The essence of the D/L method is 'resources'. Each team is taken to have two 'resources' to use to make as many runs as possible: the number of overs they have to receive; and the number of wickets they have in hand. At any point in any , a team's ability to score more runs depends on the combination of these two resources. Looking at historical scores, there is a very close correspondence between the availability of these resources and a team's final score, a correspondence which D/L exploits.
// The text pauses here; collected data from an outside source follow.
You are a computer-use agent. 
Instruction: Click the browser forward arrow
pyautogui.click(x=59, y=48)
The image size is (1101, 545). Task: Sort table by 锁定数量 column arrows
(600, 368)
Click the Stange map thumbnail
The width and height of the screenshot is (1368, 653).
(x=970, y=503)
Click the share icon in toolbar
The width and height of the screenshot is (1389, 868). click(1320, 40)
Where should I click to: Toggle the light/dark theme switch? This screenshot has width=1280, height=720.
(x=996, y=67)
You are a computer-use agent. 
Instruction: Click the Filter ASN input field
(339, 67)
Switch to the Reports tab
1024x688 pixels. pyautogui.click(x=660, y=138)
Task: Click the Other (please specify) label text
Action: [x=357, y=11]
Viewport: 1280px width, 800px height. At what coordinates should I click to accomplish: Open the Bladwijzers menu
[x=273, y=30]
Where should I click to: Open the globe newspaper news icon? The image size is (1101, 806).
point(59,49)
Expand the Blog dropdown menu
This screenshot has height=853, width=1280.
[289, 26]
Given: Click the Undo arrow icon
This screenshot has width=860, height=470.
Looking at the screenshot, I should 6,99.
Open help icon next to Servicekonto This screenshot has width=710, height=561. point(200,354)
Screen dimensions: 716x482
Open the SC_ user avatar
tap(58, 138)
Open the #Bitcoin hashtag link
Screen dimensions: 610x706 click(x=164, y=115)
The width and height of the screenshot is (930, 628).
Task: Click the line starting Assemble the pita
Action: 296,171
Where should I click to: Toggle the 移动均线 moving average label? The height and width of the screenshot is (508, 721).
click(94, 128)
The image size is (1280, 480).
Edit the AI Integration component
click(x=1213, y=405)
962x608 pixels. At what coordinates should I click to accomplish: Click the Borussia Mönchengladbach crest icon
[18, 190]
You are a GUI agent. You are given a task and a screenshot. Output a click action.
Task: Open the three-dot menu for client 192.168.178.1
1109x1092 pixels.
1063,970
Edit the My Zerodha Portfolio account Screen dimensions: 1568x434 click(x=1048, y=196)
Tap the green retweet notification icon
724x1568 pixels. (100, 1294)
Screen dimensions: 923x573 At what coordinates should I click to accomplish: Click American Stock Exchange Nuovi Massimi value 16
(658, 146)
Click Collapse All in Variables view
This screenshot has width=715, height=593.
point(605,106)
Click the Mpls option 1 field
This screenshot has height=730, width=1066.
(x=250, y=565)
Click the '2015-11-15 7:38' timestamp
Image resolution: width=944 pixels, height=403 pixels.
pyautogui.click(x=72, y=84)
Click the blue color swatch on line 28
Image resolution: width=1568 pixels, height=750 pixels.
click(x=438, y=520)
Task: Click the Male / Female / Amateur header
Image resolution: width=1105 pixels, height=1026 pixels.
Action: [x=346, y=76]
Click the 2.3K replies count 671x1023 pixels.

Using a published table which gives the percentage of these combined resources remaining for any number of overs (or, more accurately, balls) left and wickets lost, the target score can be adjusted up or down to reflect the loss of resources to one or both teams when a match is shortened one or more times. This percentage is then used to calculate a target (sometimes called a 'par score') that is usually a fractional number of runs. If the second team passes the target then the second team is taken to have won the match; if the match ends when the second team has exactly met (but not passed) the target (rounded down to the next integer then the match is taken to be a tie.


The D/L method is relatively simple to apply, but requires a published reference table and some simple mathematical calculations. As with most non-trivial statistical derivations, however, the D/L method can produce results that are somewhat guessable, and the announcement of the derived target score can provoke a good deal of second-guessing and discussion amongst the crowd at the cricket ground. This can also be seen as one of the method's successes, adding interest to a "slow" rain-affected day of play.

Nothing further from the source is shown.